• [What is expected]
Only what runs from the line with "Instruction: Click the" to the end of the data should appear in the answer, exactly as written and without pictures.

Pixel coordinate grounding data:
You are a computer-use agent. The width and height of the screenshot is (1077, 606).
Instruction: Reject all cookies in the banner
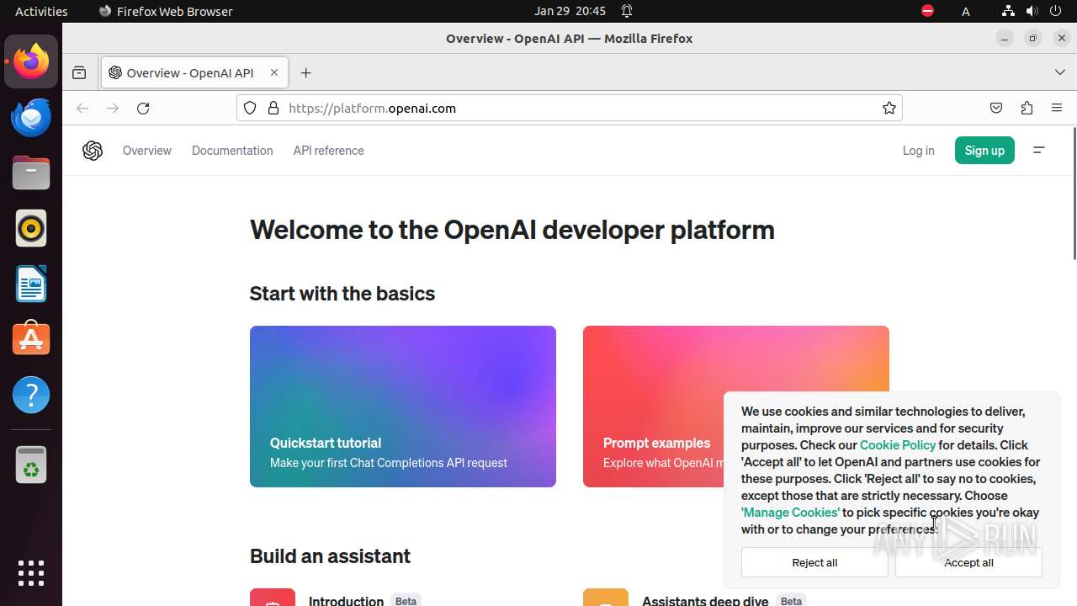(x=814, y=563)
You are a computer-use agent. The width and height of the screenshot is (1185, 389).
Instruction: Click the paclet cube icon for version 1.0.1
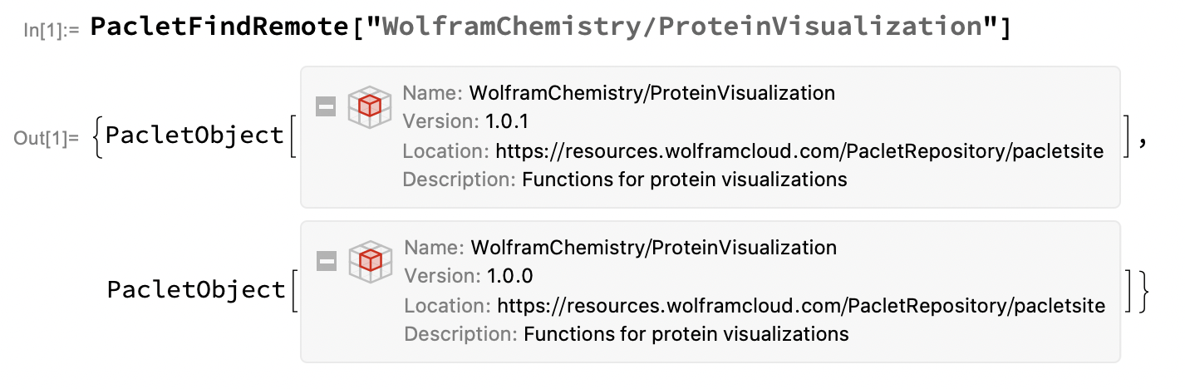click(x=369, y=106)
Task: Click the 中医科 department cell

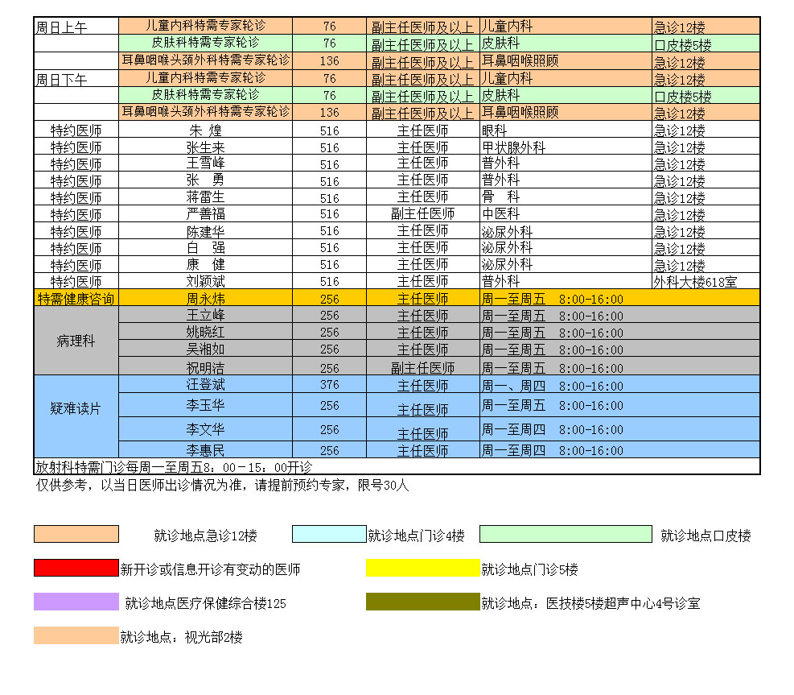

• [Solution for this task]
Instruction: Click the paclet cube icon for version 1.0.1
click(x=369, y=106)
Task: Click the 中医科 department cell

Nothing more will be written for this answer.